A $210,000 grant has been given to CHC Medical to expand its student medical training facilities at the Coffs Harbour Health Campus.
The Federal Government grant will fund consulting and training rooms to allow up to 12 University of New South Wales medical students and three registrars to complete their studies and training at the newly-created Coffs harbour General Practice Registrar Training Facility.
Other North Coast medical practices awarded funding include Star Street Medical Centre at Macksville to accommodate six extra medical students and two registrars, and Beach St Family Practice and GP Training at Woolgoolga to accommodate five medical students and up to two extra registrars.
Cowper MP Luke Hartsuyker said the funds were part of the Federal Government's $52.5million Rural and Regional Teaching Infrastructure Grants program which funded upgrades to existing regional doctor surgeries to accommodate for training for medical students and supervising registrars.
CHC Medical director Samuel Ledger said the grant, matched dollar for dollar by CHC Medical, would fund a major expansion in training facilities at their Coffs Harbour Health Campus site, which wouuld include consultation rooms, a study lounge and minor surgery treatment rooms.
"The intake for programs in regional Australia for medical graduates and registrars are often limited by the number of positions available," Mr Ledger said.
"The completion of the GP Registrar Training Facility, this will allow CHC Medical to train and develop significantly more graduates, students and GP registrars, in a purpose-built medical teaching facility.
"We believe our community deserves access to the highest-quality Australian doctors - during the day, after hours, and on weekends. CHC Medical is honoured to join resources with the government to create Coffs Harbour's General Practice Registrar Training Facility."

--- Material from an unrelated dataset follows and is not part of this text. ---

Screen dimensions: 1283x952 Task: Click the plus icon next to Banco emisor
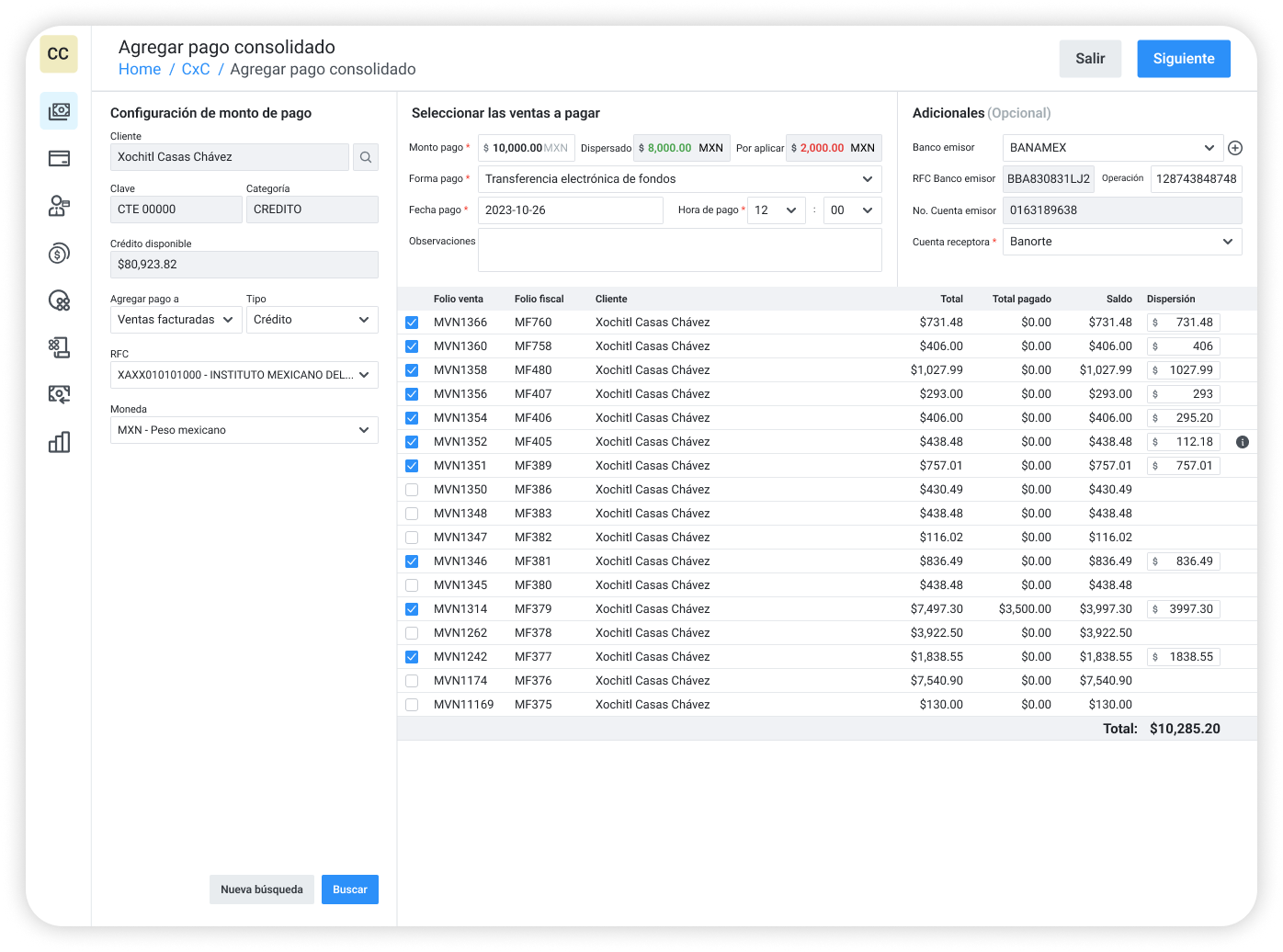point(1235,148)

Mr Hartsuyker said the CHC Medical had expanded from two to 12 doctors in the past year, supported by three nurses and seven administrative staff.
"These grants are vital to regional areas, such as the North Coast, where training facilities are limited and the need for more doctors is at its highest," Mr Hartsuyker added.
"The ability to train more students and GP registrars in purpose-built facilities locally will help attract and retain doctors on the North Coast and deliver health services needed for regional Australia.
"As regional communities we deserve access to quality doctors and the best training facilities, in order to avert doctor shortages, which blow out waiting times to see a GP and increases the load on the hospital system."